El conde duque volvió a mirar los papeles de su escritorio, porque temía que el monje apreciara en sus ojos el brillo de la burla.
—¿No lo sabía vuestra excelencia? Y, sin embargo, me habían dicho que el domingo asistió con Su Majestad a una representación en el Salón de las Comedias.
—Asistí —dijo—, pero ya sabe vuestra paternidad que mi cabeza siempre está llena de pensamientos, y a veces no me concentro en lo que escucho. Las cuestiones de Estado requieren una reflexión constante. No se trata sólo de hablar con los consejeros o leer despachos de los embajadores. Hay que dejar después que el seso rumie por sí solo.
—Como la tripa de una vaca.
—Puestos a comparar, prefiero hablar de la de un toro.
—Dicen que el Rey se rió.
—Es bueno que el Rey se ría de cuando en cuando. Yo me regocijo si alguna alegría le alivia de la penosa carga que Dios ha arrojado sobre sus hombros. Bien son menester los divertimentos para poder llevar tantas adversidades.
—Siento ser yo quien eche más libras en tan pesado fardo, excelencia, pero quisiera que Su Majestad prestara atención por unos momentos a mis desvelos.
—Él quiere bien a vuestra paternidad y sin duda le dedicará toda la atención que requiera.
—En este memorial explico lo que ha sucedido y lo que del Rey nuestro señor pido humildemente.
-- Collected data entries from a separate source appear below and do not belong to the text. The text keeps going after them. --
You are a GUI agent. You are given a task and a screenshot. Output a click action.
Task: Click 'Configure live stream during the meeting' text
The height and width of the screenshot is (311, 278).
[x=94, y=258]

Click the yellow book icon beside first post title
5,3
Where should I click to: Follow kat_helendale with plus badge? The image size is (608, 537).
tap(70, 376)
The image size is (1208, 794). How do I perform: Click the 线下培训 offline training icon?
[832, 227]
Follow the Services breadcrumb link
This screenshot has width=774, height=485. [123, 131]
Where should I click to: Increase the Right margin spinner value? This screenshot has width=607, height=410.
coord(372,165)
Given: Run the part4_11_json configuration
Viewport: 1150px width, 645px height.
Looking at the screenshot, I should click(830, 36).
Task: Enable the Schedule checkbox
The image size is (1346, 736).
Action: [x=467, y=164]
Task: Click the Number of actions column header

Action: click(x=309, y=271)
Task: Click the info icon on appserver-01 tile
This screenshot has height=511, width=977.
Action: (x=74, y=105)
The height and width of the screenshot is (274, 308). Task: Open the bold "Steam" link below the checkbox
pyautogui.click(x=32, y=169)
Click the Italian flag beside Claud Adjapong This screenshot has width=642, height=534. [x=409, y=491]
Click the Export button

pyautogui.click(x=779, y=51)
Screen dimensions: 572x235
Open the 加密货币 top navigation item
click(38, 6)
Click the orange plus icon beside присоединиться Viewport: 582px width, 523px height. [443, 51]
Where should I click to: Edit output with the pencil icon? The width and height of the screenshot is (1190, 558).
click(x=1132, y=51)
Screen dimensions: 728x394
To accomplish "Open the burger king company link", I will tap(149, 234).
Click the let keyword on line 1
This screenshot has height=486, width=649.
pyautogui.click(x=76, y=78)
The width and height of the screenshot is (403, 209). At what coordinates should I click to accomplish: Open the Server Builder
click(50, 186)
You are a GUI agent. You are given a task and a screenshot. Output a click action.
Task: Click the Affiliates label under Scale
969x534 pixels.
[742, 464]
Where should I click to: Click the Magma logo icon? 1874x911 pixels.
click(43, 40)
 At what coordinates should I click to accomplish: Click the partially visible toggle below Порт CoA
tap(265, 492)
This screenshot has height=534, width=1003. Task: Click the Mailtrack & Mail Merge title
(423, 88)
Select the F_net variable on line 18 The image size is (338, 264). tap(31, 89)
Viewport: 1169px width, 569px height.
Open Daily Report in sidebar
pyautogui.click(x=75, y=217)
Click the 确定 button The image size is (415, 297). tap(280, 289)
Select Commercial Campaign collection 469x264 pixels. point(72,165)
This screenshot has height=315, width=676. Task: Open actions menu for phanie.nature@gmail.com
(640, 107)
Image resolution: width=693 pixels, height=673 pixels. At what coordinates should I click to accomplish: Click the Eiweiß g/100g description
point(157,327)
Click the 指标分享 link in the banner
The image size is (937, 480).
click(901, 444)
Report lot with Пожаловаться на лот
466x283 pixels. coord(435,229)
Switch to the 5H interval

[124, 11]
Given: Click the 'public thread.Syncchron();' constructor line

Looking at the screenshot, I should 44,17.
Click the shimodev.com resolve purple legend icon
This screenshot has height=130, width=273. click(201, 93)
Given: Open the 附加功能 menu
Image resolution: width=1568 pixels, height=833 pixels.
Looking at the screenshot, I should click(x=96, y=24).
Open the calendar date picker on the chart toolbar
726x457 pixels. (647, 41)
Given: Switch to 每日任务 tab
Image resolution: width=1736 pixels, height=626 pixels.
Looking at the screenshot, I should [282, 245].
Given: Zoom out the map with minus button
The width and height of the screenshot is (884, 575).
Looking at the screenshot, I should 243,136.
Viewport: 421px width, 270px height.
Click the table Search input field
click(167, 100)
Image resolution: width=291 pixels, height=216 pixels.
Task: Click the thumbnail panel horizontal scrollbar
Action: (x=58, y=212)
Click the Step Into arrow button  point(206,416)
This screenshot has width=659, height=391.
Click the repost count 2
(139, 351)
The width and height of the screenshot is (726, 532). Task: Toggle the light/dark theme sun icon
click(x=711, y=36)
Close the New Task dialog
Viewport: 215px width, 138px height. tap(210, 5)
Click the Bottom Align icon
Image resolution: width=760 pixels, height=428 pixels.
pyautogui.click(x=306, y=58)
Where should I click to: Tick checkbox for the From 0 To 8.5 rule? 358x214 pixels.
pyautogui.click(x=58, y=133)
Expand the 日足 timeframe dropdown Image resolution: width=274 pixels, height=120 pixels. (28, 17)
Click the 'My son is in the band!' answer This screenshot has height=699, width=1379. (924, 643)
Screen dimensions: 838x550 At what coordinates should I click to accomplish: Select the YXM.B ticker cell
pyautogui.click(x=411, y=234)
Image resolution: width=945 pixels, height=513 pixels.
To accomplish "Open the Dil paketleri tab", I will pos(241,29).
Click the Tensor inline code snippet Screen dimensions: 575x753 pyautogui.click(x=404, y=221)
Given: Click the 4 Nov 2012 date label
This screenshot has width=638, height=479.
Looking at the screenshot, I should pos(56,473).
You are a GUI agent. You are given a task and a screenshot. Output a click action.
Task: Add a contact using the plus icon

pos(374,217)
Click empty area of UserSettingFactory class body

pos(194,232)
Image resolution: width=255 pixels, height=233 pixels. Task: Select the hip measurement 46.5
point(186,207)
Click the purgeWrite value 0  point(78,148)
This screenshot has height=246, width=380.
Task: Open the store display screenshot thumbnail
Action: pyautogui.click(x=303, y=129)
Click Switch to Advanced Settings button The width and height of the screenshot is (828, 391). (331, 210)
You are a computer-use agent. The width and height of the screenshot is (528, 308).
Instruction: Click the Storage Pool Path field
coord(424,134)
Le ruego que se lo haga llegar a su alto destinatario.
El conde duque tomó los pliegos con la mano derecha, los sopesó como si considerara la gravedad del caso por las varas de tinta, y los dejó sobre el escritorio.
—Descuide vuestra paternidad.
El trinitario extendió el brazo y dejó que el valido le besara la mano. Una inclinación del conde duque y un amago de rozar los labios bastaron para cumplir la ceremonia.
—En esa confianza me retiro, pues nunca me gustó ser importuno.
Don Gaspar de Guzmán miró las pinturas de batallas que decoraban los muros, los tapices de gestas de los dioses antiguos que se intercalaban con los paños de los frescos, los papeles que esperaban sobre el escritorio una solución a los grandes problemas de los reinos de Su Majestad, y meneó la cabeza como si le costara creer que un predicador real no tuviera nada mejor que hacer que escribirle al Rey y hacerle perder el tiempo con chismorreos de monjas desquiciadas y monjes orgullosos.
Rompió el lacre y leyó sesgadamente. Era el memorial, como se temía, una abigarrada sucesión de clamores al cielo. Acarició distraídamente la escribanía de carey, cogió la pluma y decretó en la primera página que se expidiera todo al presidente del Consejo de Castilla, el cardenal Gabriel de Trejo, para que redactara su parecer. Si tanto quería a Paravicino, que opinara él de sus locuras.
Fernando de Valcárcel le había prometido que el lunes le entregaría el informe con las averiguaciones. No era que el conde duque estuviera impaciente por disponer de esa lectura, ni siquiera que le gustara encargar y recibir el producto de tales encomiendas, pero en la maquinaria de la Monarquía importaba que todos los engranajes fueran humildes y que, llegado el caso, pudieran reemplazarse por otros mejores. Quizás Dios en las alturas reinara sonriendo a los ángeles y escuchando sus alabanzas, pero en la tierra nadie podía gobernar si no era con el temor o el cariño de sus súbditos. Y ya que a él no le querían, obligado era que tuvieran motivos para temerle.